Table of Contents
Are there higher levels of infinity?
Infinity is a powerful concept. There are actually many different sizes or levels of infinity; some infinite sets are vastly larger than other infinite sets. The theory of infinite sets was developed in the late nineteenth century by the brilliant mathematician Georg Cantor.
What are the levels of infinity?
Each of these was further subdivided into three orders:
- Enumerable: lowest, intermediate, and highest.
- Innumerable: nearly innumerable, truly innumerable, and innumerably innumerable.
- Infinite: nearly infinite, truly infinite, infinitely infinite.
How many different sizes of infinity are there?
There are actually many different sizes or levels of infinity; some infinite sets are vastly larger than other infinite sets. The theory of infinite sets was developed in the late nineteenth century by the brilliant mathematician Georg Cantor.

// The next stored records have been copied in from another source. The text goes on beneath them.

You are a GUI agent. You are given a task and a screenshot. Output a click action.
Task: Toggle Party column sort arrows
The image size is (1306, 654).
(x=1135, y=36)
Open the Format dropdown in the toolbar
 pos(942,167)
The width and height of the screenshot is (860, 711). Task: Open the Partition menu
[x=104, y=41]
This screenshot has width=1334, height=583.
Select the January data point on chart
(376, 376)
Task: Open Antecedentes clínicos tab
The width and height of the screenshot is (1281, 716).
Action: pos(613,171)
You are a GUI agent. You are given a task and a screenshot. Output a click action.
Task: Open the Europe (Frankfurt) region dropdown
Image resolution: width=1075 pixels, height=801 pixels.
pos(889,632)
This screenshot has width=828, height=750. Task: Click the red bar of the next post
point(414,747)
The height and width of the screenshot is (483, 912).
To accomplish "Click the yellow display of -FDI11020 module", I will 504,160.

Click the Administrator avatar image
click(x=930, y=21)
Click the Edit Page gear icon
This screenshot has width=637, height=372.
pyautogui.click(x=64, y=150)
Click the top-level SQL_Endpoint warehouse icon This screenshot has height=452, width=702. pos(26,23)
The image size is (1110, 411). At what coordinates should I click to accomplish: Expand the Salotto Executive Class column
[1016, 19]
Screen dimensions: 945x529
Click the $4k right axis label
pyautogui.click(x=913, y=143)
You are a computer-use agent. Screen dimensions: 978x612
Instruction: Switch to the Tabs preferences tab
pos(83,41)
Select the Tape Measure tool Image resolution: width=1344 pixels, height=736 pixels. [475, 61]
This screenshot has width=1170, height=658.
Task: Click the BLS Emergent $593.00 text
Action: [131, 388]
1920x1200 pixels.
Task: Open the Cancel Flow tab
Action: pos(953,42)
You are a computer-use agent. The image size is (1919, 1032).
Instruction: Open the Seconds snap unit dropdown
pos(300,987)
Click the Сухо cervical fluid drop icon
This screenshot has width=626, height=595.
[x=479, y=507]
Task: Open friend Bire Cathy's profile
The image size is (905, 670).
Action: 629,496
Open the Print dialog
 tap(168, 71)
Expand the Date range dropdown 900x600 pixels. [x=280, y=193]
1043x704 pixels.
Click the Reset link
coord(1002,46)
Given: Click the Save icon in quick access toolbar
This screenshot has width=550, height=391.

What is the baseline level of Infinity?
An icon in the shape of a lightning bolt. Our baseline level of infinity will come from our most basic infinite set: the previously mentioned natural numbers. A set that is the same size as the natural numbers — that can be put into a one to one correspondence with the natural numbers — is called a countably infinite set.
What is Cantor’s theory of infinity and infinite sets?
Georg Cantor formalized many ideas related to infinity and infinite sets during the late 19th and early 20th centuries. In the theory he developed, there are infinite sets of different sizes (called cardinalities). For example, the set of integers is countably infinite, while the infinite set of real numbers is uncountable.
What is infinity in math?
Infinity is also an extremely important concept in mathematics. Infinity shows up almost immediately in dealing with infinitely large sets — collections of numbers that go on forever, like the natural, or counting numbers: 1, 2, 3, 4, 5, and so on.